* **What the task requires**
Reproduce the data verbatim, from the line containing "Toggle the select-all checkbox in header" through the line containing "click(x=98, y=356)", inclusive. Omit the pictures from your output.

* **Raw records**

>>

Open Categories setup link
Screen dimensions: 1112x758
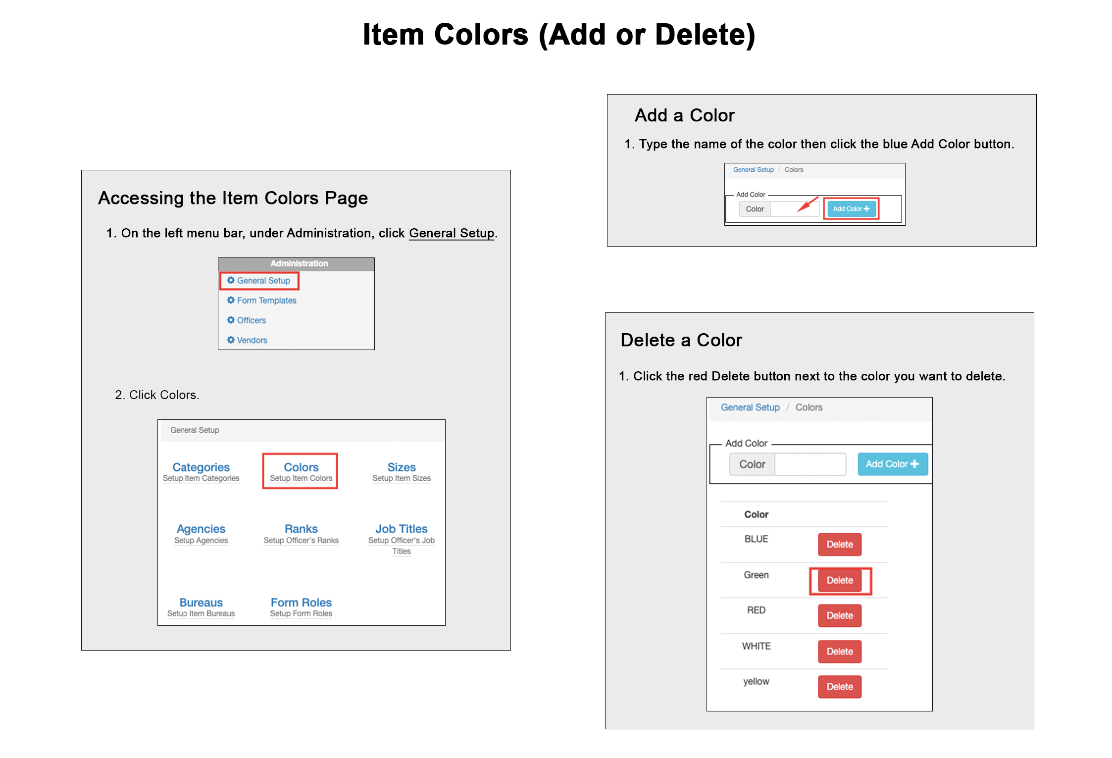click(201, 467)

<<
>>

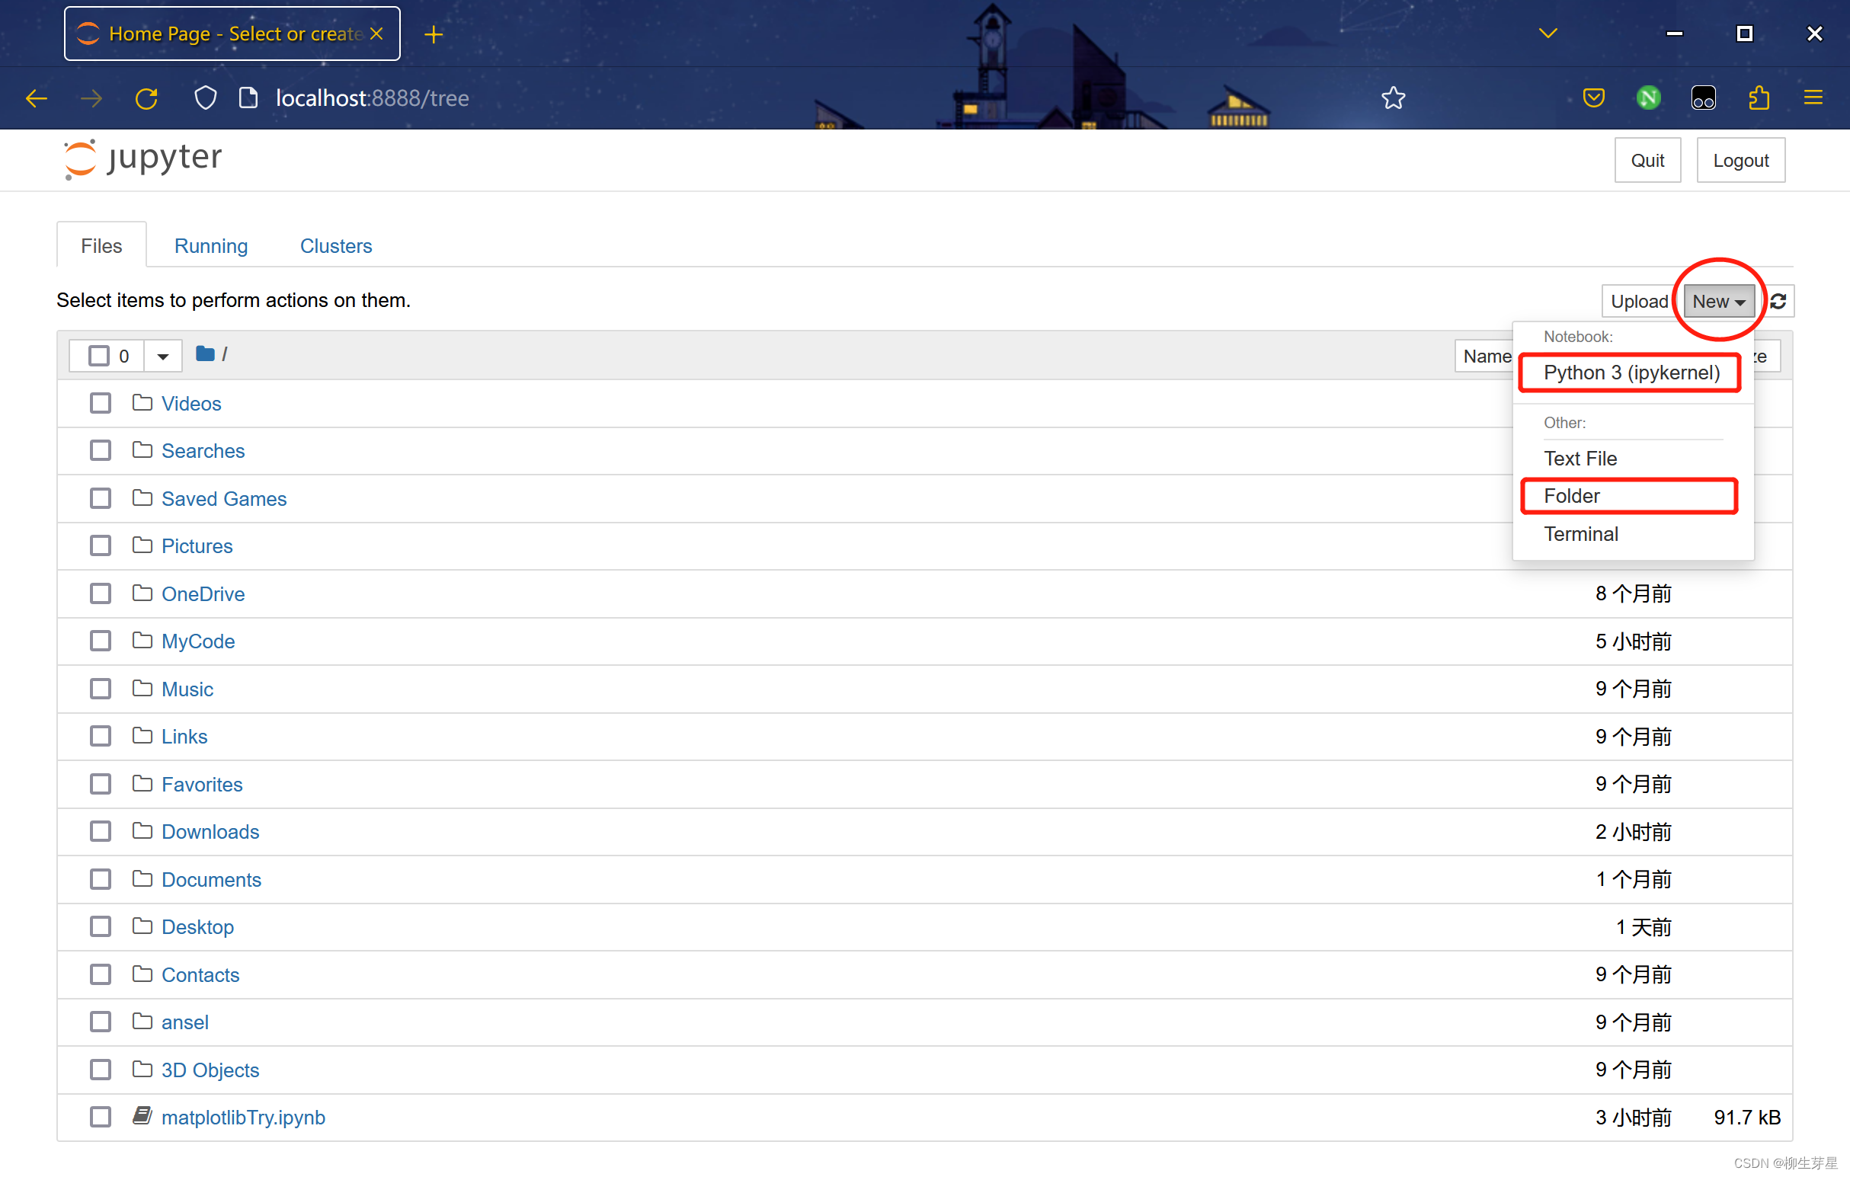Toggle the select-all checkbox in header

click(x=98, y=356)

<<

* **Complete response**
Toggle the select-all checkbox in header

click(x=98, y=356)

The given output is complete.